▶ _Problem description_: Line by line, copy all of the data exactly.

▶ _Provided data_:
|---|

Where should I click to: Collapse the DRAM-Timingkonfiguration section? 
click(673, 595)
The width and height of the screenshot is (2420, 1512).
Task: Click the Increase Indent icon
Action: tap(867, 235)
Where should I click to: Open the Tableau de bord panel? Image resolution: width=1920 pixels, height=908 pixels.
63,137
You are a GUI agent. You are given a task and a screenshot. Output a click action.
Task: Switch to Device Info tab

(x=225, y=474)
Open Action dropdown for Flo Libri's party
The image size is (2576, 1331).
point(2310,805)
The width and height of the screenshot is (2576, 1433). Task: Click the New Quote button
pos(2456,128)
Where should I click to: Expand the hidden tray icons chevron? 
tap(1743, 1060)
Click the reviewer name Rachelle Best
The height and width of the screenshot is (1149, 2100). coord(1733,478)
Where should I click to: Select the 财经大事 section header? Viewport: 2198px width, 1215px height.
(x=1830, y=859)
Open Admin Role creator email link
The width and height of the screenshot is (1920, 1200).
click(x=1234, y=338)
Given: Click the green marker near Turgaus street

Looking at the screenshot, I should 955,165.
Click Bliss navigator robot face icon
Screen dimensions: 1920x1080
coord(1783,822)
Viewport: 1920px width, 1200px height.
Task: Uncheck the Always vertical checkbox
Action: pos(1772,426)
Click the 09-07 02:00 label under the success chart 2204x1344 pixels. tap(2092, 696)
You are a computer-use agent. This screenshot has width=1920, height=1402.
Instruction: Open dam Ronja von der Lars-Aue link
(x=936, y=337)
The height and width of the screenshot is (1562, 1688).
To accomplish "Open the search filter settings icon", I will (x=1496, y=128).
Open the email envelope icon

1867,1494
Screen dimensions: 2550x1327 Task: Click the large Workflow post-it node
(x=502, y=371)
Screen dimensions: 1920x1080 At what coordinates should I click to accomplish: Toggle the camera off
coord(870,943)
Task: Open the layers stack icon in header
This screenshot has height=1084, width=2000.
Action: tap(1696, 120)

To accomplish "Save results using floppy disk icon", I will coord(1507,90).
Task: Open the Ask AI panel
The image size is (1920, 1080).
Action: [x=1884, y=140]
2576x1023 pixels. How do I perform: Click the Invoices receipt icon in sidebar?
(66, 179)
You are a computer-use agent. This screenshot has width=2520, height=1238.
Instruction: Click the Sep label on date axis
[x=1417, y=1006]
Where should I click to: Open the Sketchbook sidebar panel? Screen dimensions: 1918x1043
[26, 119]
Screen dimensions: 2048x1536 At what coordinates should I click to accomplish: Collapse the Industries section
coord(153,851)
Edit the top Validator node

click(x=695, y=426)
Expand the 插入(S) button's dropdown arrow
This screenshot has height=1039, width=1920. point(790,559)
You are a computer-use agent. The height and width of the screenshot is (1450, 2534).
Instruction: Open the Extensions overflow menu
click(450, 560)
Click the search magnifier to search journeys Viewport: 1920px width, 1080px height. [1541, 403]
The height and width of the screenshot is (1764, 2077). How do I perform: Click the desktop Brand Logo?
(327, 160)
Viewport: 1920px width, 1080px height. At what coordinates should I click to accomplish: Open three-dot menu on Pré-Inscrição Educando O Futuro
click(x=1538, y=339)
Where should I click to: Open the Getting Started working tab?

|---|

▶ _Final answer_:
Where should I click to: Collapse the DRAM-Timingkonfiguration section? 
click(673, 595)
The width and height of the screenshot is (2420, 1512).
Task: Click the Increase Indent icon
Action: tap(867, 235)
Where should I click to: Open the Tableau de bord panel? Image resolution: width=1920 pixels, height=908 pixels.
63,137
You are a GUI agent. You are given a task and a screenshot. Output a click action.
Task: Switch to Device Info tab

(x=225, y=474)
Open Action dropdown for Flo Libri's party
The image size is (2576, 1331).
point(2310,805)
The width and height of the screenshot is (2576, 1433). Task: Click the New Quote button
pos(2456,128)
Where should I click to: Expand the hidden tray icons chevron? 
tap(1743, 1060)
Click the reviewer name Rachelle Best
The height and width of the screenshot is (1149, 2100). coord(1733,478)
Where should I click to: Select the 财经大事 section header? Viewport: 2198px width, 1215px height.
(x=1830, y=859)
Open Admin Role creator email link
The width and height of the screenshot is (1920, 1200).
click(x=1234, y=338)
Given: Click the green marker near Turgaus street

Looking at the screenshot, I should 955,165.
Click Bliss navigator robot face icon
Screen dimensions: 1920x1080
coord(1783,822)
Viewport: 1920px width, 1200px height.
Task: Uncheck the Always vertical checkbox
Action: pos(1772,426)
Click the 09-07 02:00 label under the success chart 2204x1344 pixels. tap(2092, 696)
You are a computer-use agent. This screenshot has width=1920, height=1402.
Instruction: Open dam Ronja von der Lars-Aue link
(x=936, y=337)
The height and width of the screenshot is (1562, 1688).
To accomplish "Open the search filter settings icon", I will (x=1496, y=128).
Open the email envelope icon

1867,1494
Screen dimensions: 2550x1327 Task: Click the large Workflow post-it node
(x=502, y=371)
Screen dimensions: 1920x1080 At what coordinates should I click to accomplish: Toggle the camera off
coord(870,943)
Task: Open the layers stack icon in header
This screenshot has height=1084, width=2000.
Action: tap(1696, 120)

To accomplish "Save results using floppy disk icon", I will coord(1507,90).
Task: Open the Ask AI panel
The image size is (1920, 1080).
Action: [x=1884, y=140]
2576x1023 pixels. How do I perform: Click the Invoices receipt icon in sidebar?
(66, 179)
You are a computer-use agent. This screenshot has width=2520, height=1238.
Instruction: Click the Sep label on date axis
[x=1417, y=1006]
Where should I click to: Open the Sketchbook sidebar panel? Screen dimensions: 1918x1043
[26, 119]
Screen dimensions: 2048x1536 At what coordinates should I click to accomplish: Collapse the Industries section
coord(153,851)
Edit the top Validator node

click(x=695, y=426)
Expand the 插入(S) button's dropdown arrow
This screenshot has height=1039, width=1920. point(790,559)
You are a computer-use agent. The height and width of the screenshot is (1450, 2534).
Instruction: Open the Extensions overflow menu
click(450, 560)
Click the search magnifier to search journeys Viewport: 1920px width, 1080px height. [1541, 403]
The height and width of the screenshot is (1764, 2077). How do I perform: Click the desktop Brand Logo?
(327, 160)
Viewport: 1920px width, 1080px height. At what coordinates should I click to accomplish: Open three-dot menu on Pré-Inscrição Educando O Futuro
click(x=1538, y=339)
Where should I click to: Open the Getting Started working tab?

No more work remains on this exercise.